DeepMath: A lightweight math reasoning Agent with SmolAgents
By Intel AI Software Group
DeepMath is an aligned math reasoning agent built on Qwen3-4B Thinking and fine-tuned with GRPO (Group Relative Policy Optimization). Instead of verbose text, the model emits tiny Python snippets for intermediate steps, runs them in a secure sandbox, and folds the results back into its reasoning, reducing errors and output length. The agent is implemented using the smolagents library.
We evaluate DeepMath on four math datasets: MATH500, AIME, HMMT, and HLE, and show that:
🤖 The math agent alone reduces output lengths by up to 66%, while often improving accuracy.
⚡ GRPO training improves the agent performance even further, in almost all benchmarks.
👉 Code and evaluation scripts: https://github.com/IntelLabs/DeepMath
👉 Model: https://huggingface.co/Intel/deepmath-v1
Why DeepMath?
Large language models (LLMs) have advanced reasoning capabilities, but mathematical problem-solving remains challenging; chain-of-thought traces can be lengthy and prone to arithmetic mistakes. Recent works[^1][^2] demonstrate that small models can reach strong performance, and other studies[^3] investigate tool use to improve reliability. What those papers generally do not emphasize is reducing trace verbosity or explicitly training models to prefer short, computation-oriented traces executed in a constrained, auditable environment.
We focused on two goals:
Offload deterministic computation to a safe executor.
Train models to prefer concise, computation-oriented traces over verbose text.
DeepMath tackles this by combining a small Python executor with a fine-tuned LLM, enabling concise, computation-driven reasoning. The model learns to generate short Python snippets, which are executed in a sandbox and reintegrated into the context. GRPO fine-tuning encourages this behavior by rewarding correctness and encouraging shorter outputs.
How It Works
- Base model: Qwen3-4B Thinking.
- Executor constraints: sandboxed environment, allow-list of imported modules, per-snippet timeout.
- Inference: based on smolagents, a math agent was created. vLLM is used as the inference engine.
- Training: based on the GRPO trainer in TRL, we modified TRL's vLLM client and server to generate GRPO completions using our DeepMath agent.

Figure 1: The vLLM client and server were modified to use the DeepMath agent in generating the candidates, while using the vLLM backend.
Agent Interface: During inference, the model can output normal tokens or special agent calls containing Python snippets.

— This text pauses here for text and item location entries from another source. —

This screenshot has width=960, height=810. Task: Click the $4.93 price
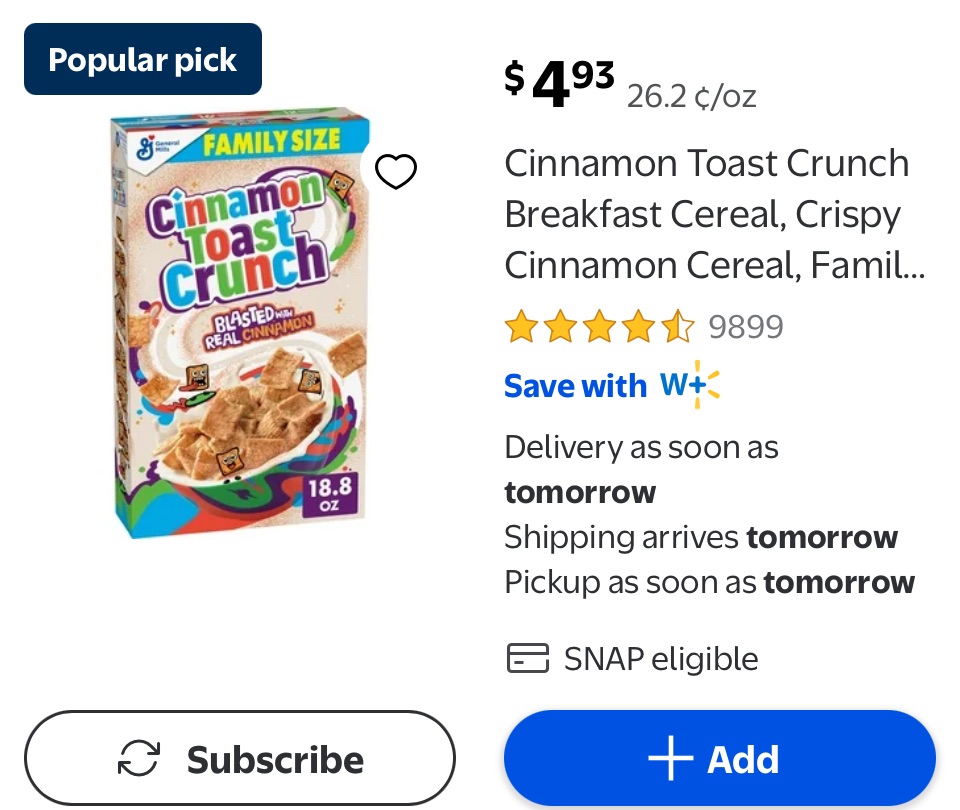(559, 81)
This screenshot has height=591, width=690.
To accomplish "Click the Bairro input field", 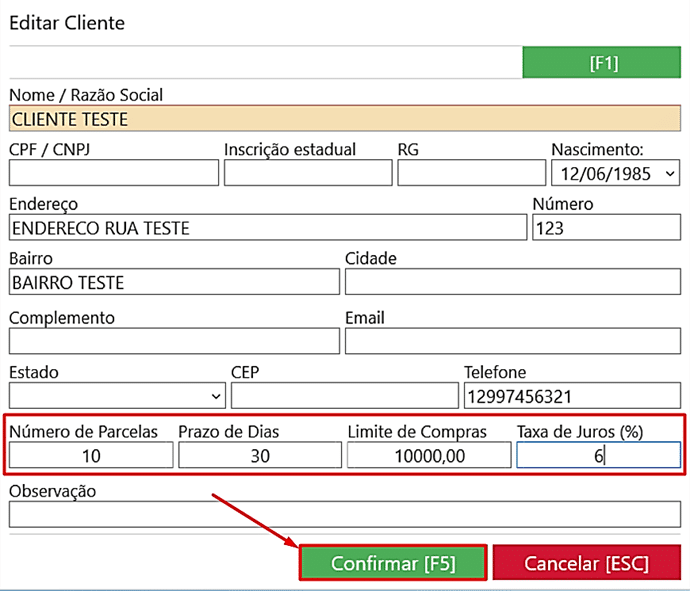I will coord(174,283).
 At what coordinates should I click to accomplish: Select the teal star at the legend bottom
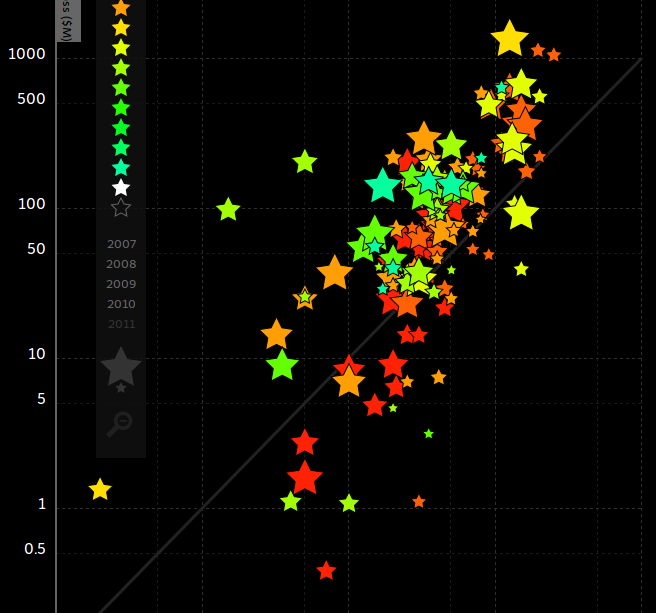click(121, 167)
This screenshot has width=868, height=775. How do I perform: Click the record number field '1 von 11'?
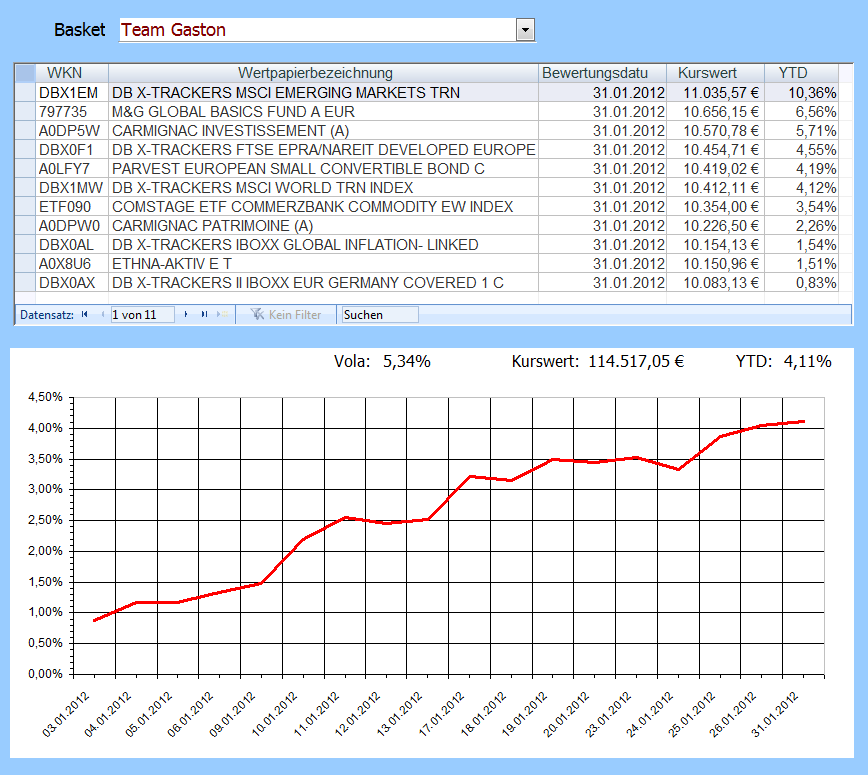pyautogui.click(x=141, y=314)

Execution: Snippets run in a sandboxed environment with strict safety constraints (no file I/O, no network, timeouts).
Design Goals:
Concision: Replace multi-line textual calculations with short, focused snippets.

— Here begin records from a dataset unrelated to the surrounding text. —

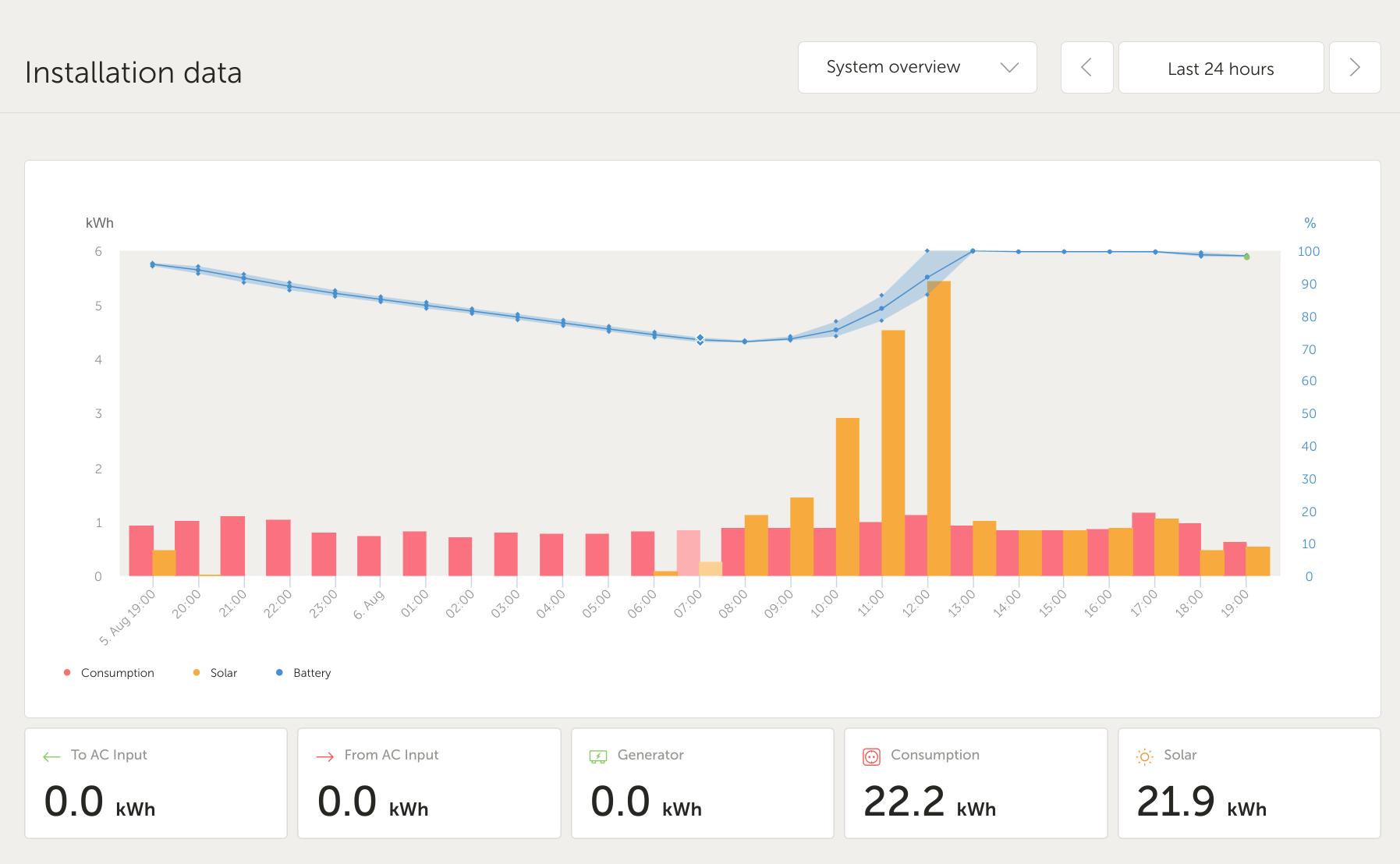This screenshot has height=864, width=1400.
Task: Click the Consumption 22.2 kWh summary card
Action: [x=976, y=784]
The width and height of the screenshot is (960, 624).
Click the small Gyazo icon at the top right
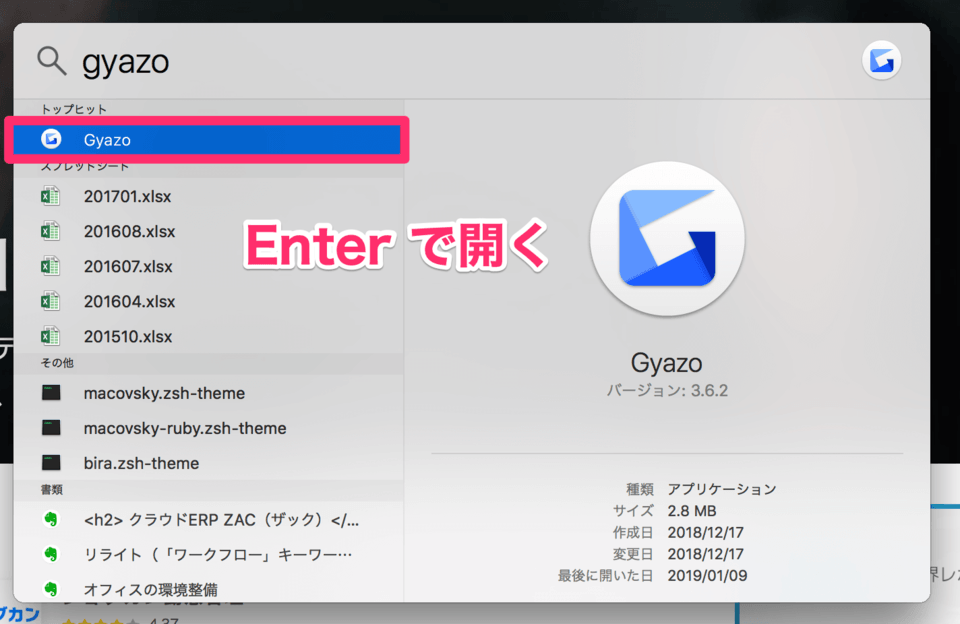pos(881,61)
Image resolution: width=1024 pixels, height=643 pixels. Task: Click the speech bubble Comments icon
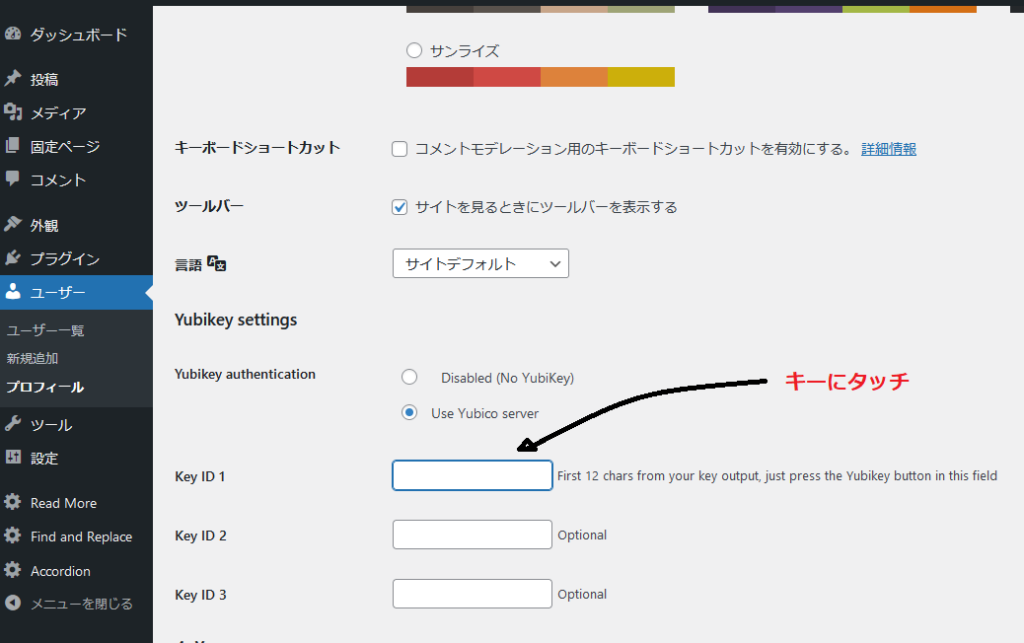click(13, 180)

Determinism & Safety: Enforce strict execution limits.
Interpretability: Snippets are readable and auditable.

Figure 2: Output example where python code is generated, evaluated and the answer is inserted into the trace and used for context.
Training with GRPO
We fine-tune the model using GRPO, a reward-based optimization that balances:
Accuracy Reward: +1 for correct answers.
Using code snippets: +1 for generating code snippets, weighted 10:1 vs. the accuracy reward.

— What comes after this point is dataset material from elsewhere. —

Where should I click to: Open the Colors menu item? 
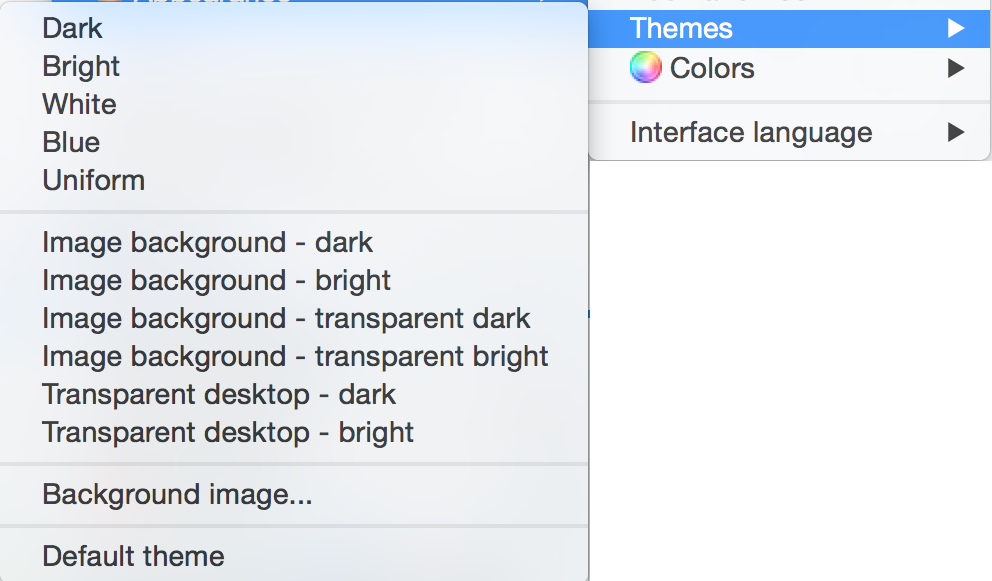(712, 68)
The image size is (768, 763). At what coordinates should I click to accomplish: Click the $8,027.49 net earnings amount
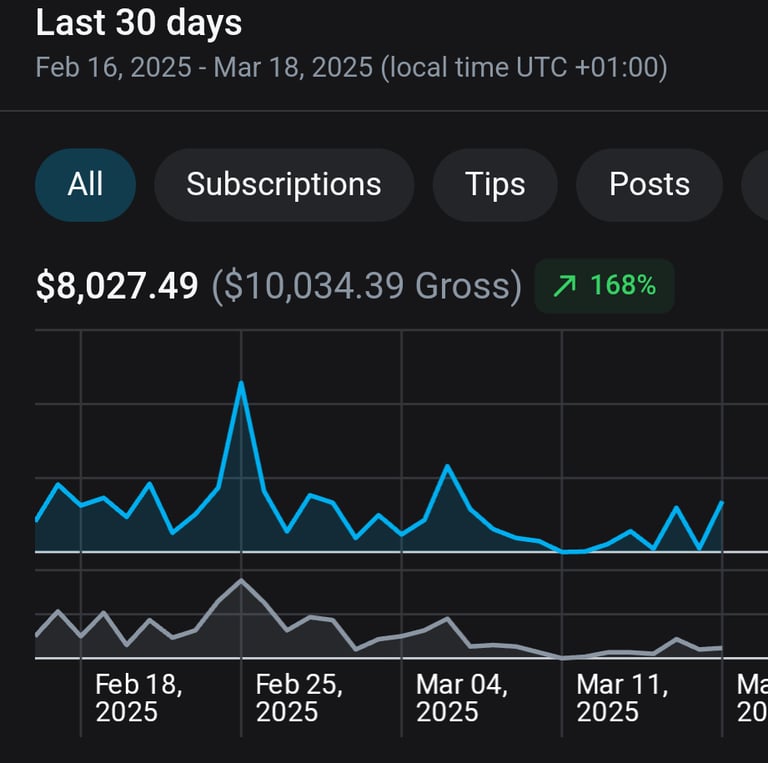click(x=117, y=287)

Length reduction: shorter lengths are encouraged by limiting the GRPO completion candidates to 5k tokens.
Temperature Scheduling: We implemented linear temperature scheduling (T=1.2 → T=0.7) to balance exploration and stability during training. This approach aims to enhance experimentation during the initial training phases, subsequently reducing the temperature as we refine our proficiency in the skill.
In-context Learning: we include 4 solved examples where the trace contains agent calls and executor outputs, so the model learns the syntax and the call/response pattern.
Dataset: we used the Tool-Integrated Reasoning (TIR) subset of the OpenMathReasoning dataset. Note that GRPO only uses the problem, not the solution in the data. This dataset was chosen to ensure the problems benefit from the external tool.
Evaluation
We benchmarked DeepMath against baselines on four datasets. Metrics include:
majority@16: robustness across samples, as used in previous math reasoning works, see references.
Mean output length: brevity.
We compare a baseline configuration (Qwen3-4B-Thinking-2507, no agenting) with our DeepMath model. As ablation, we evaluate the agentic framework we developed running with the untrained Qwen3 model, denoted by +Agent. Additionally, we examine whether the GRPO training (for agentic use) improves non-agentic inference, denoted by +GRPO. Thus the two ablations are independent, not additive.
We observe the agentic inference reduces output lengths, with mixed accuracy results. The DeepMath model is both GRPO-trained and run in agentic mode, and shows the highest accuracy with shortened traces. We conclude both GRPO training and agentic inference are needed for best results.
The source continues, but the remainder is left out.